Of course causes of the rather mystical kind excogitated by metaphysicists can be perceived even less than metaphysical space. But action presents every sentient being with a pair of perceptible events that are “causally” connected. By exerting your muscles in pushing against a movable object—an event perceived with the aid of muscular and tactual sensations—the object changes its spatial relation to you and other fixed objects—a second event disclosed by vision. This is the basic perceptual pattern the outline of which, conceptualized and,socialized, becomes causality. It might even acquire at the perceptual level the element of “necessity” that was supposedly essential in the category until probability proved a more serviceable idea. This primary pattern, given in private experience, is objectified as soon as it is used as a guide in the distinctively human kind of action represented by the manufacture of tools. The palaeolithic flint knapper not only must have perceived that when he delivered a suitable blow on a flint nodule a flake came off, but he also behaved as if he confidently expected a similar blow on another nodule to be followed by the detachment of a second flake. Now, the act of striking a flint nodule is itself a pattern—a pattern of the kind termed “causal.” The operator knows the pattern, if not before or even after, in the act itself. Our operator’s confidence was inspired not only by his own memories of successful repetitions of the feat, but still more by the social endorsement of his expectation. For, the reader will recall (page 11), every tool is a social product, and this flint knapper, like every other, had been taught by his society what to make and how to make it. In other words, society had transmitted to him, whether by precept and example or by the latter alone, the idea of the flake to be produced and the idea of how to make it. In his successful act the idea was realized. In other words the correspondence between the ideal reconstruction and the external world was re-established. Therewith the correspondence between the causal pattern as conceived socially and a pattern of the external world was publicly vindicated. Collective experience thus converted the successes of repeated individual experiments into a necessary consequence of socially inculcated actions. The outline pattern discovered and justified in operation becomes a category, a tool for planning further actions.

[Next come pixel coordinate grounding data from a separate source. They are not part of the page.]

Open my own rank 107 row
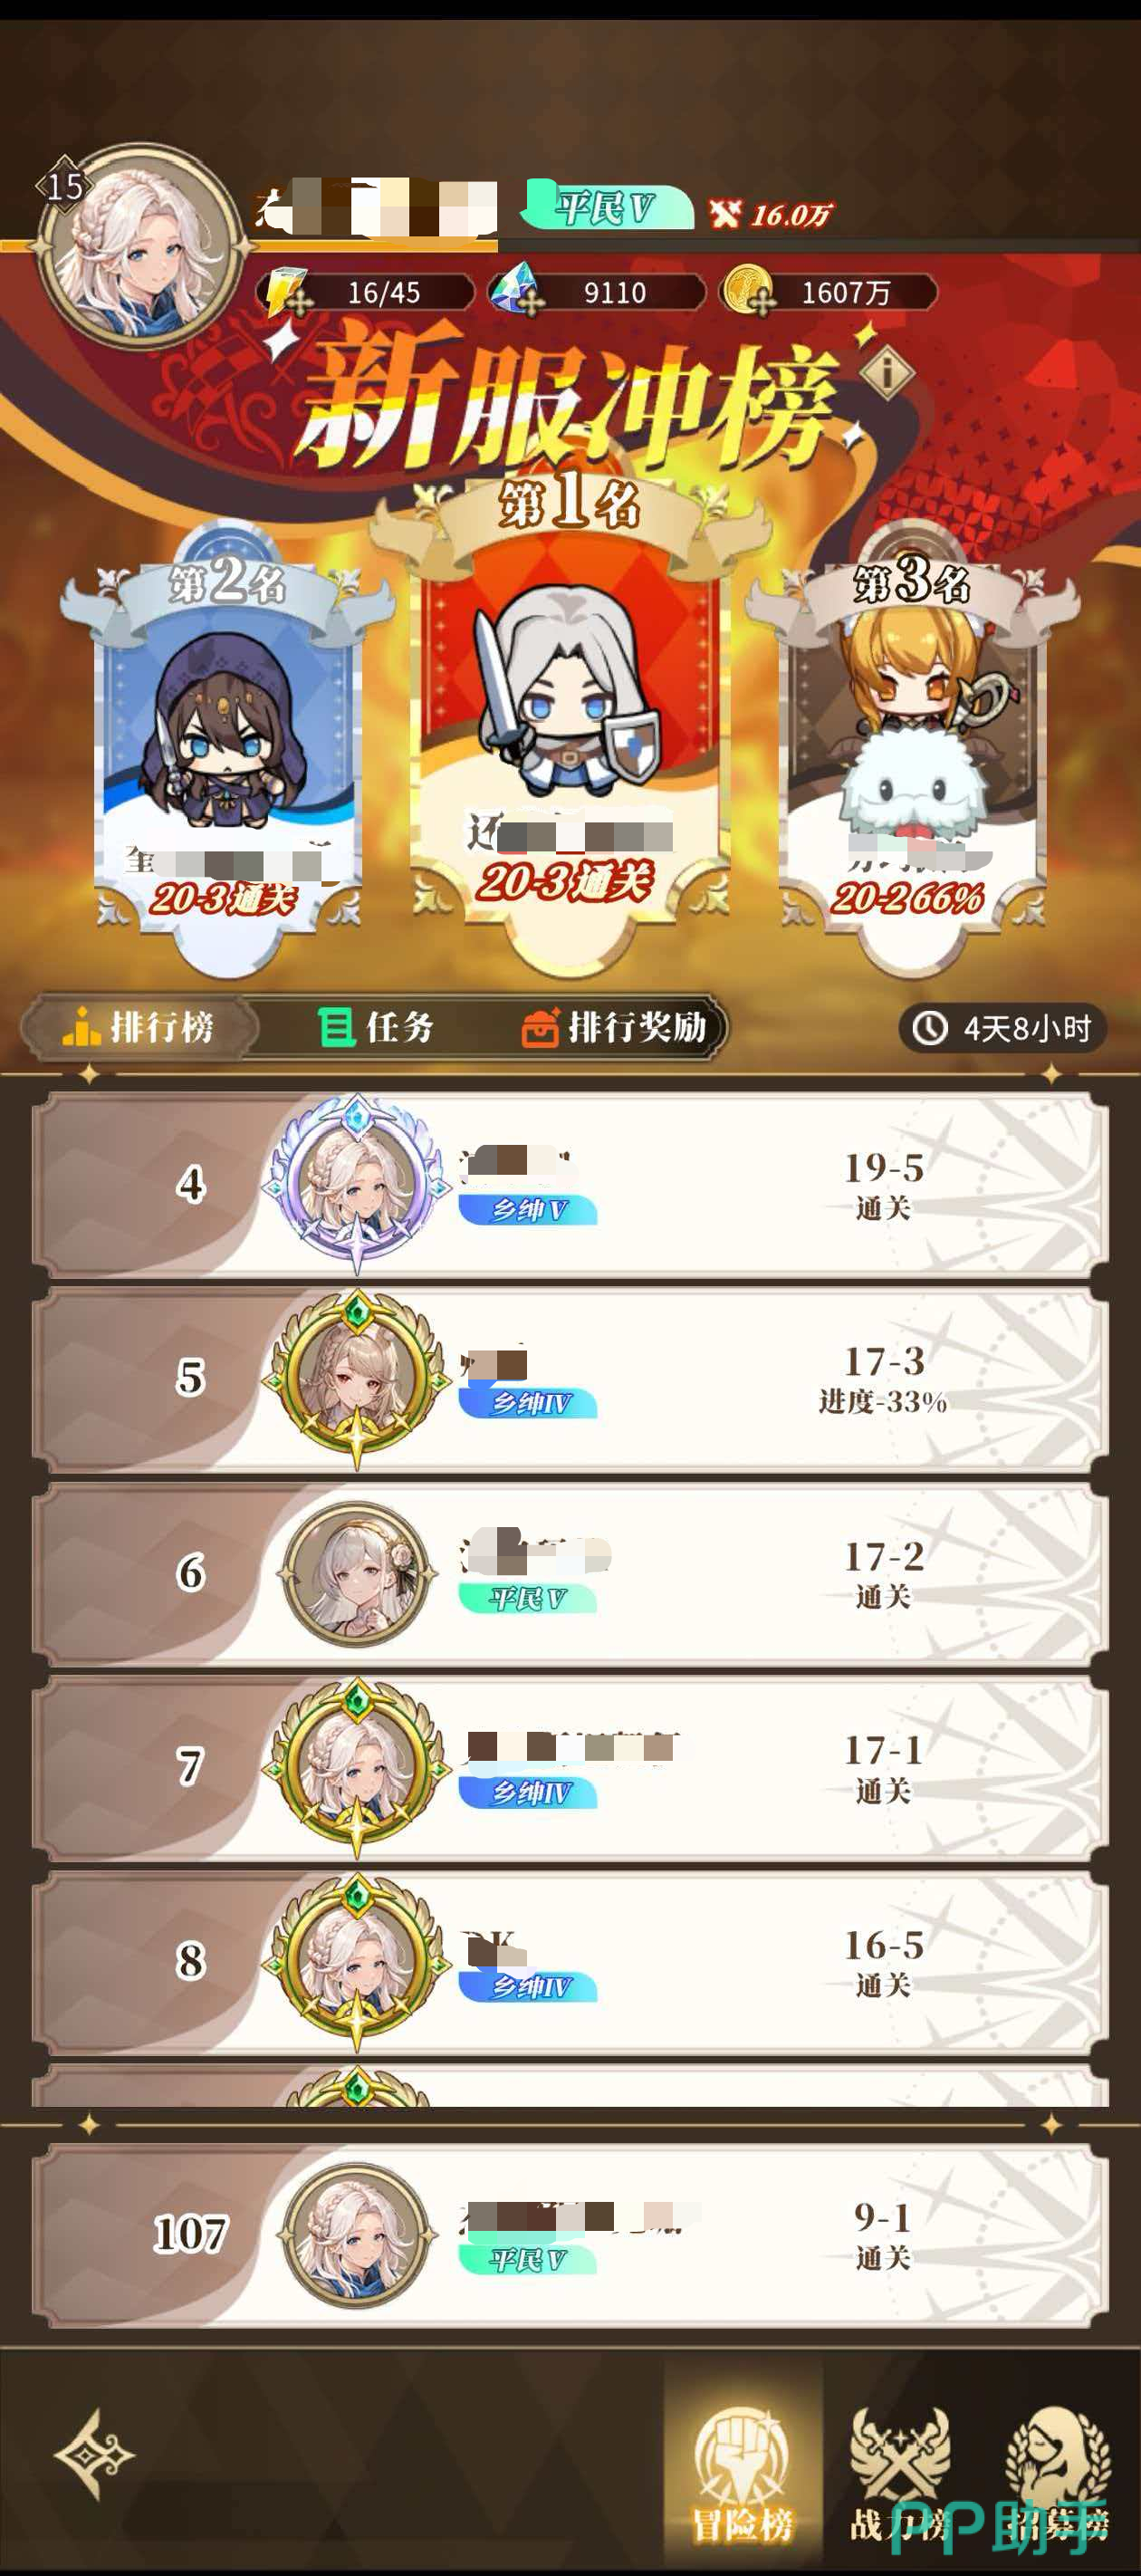 coord(570,2234)

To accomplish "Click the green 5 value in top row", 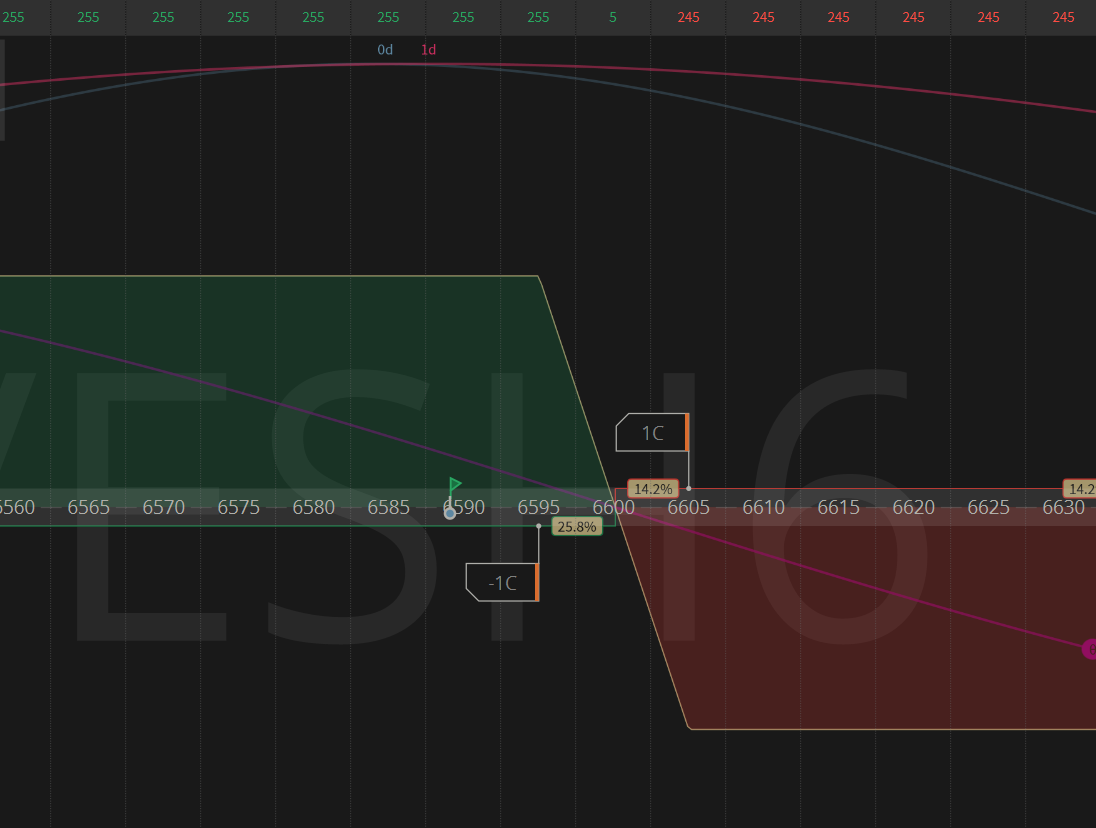I will (x=613, y=17).
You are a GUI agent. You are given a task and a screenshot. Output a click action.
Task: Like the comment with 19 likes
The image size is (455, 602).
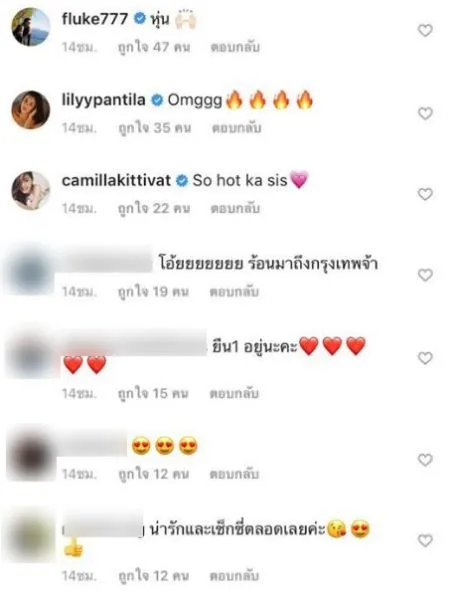[425, 275]
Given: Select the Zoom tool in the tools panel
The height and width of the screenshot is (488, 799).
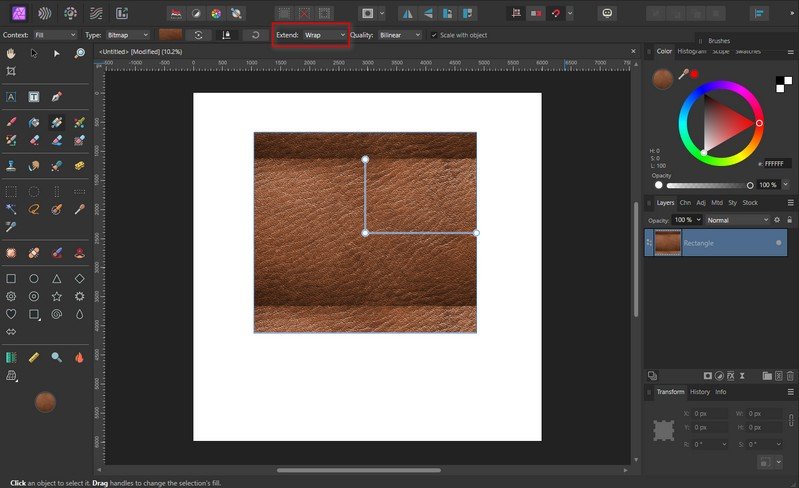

If generalized into a rule, “Every event has a cause,” though long before any such rules were formulated, causality thus conceived inevitably engendered a horde of fictitious beings—gods, spirits, demons ... to act as causes. It is indeed still replenishing language with their symbols—”gravity,” (“the pull of gravity”), “chemical affinity,” “the libido” are just attenuated descendants of Jove and Juno! Of course the category has been refined and depersonalized by generations of philosophers and logicians. Even so as Ritchie remarked in the Natural History of Mind (1936) “a nasty flavour of pushing and pulling clings to causality.” In any case the refinements have been due as much to craftsmen and technicians as to philosophers. In the Old Stone Age the only way men could move things was to push and pull them with their own muscular energy. Neolithic men had domesticated oxen, asses and horses and could make them do some of the pushing and pulling. Scarcely two thousand years ago Greek engineers designed water mills for grinding grain, and therewith men began to control and use for the first time an inanimate motive power. In the last thousand years the Greco-Roman water mill has given birth to varied progeny of complicated machines actuated by inanimate motive powers (water wheels, steam engines, etc.) and applying rotary motion to the performance of an immense variety of repetitive operations formerly executed by hand. Familiarity with machines that European societies could construct and operate completed the transformation of the personal: or animistic category of cause into a mechanistic one that since Newton has done such signal service in physics. The outline pattern, imagined on the analogy of machines that men do make but far outstripping human ingenuity to realize, is itself just a vast machine whose motion, being cyclical because all the essential parts just revolve, produces only change in the relative positions of the components, but no really novel configuration. The latest transformation of the “eternal” category in turn is similarly related on the one hand to the invention and construction of electronic machines that are no longer cyclical and on the other to the creation of symbolic-vehicles-for intellectual tools, e.g., for expressing, and operating with, mathematical probability.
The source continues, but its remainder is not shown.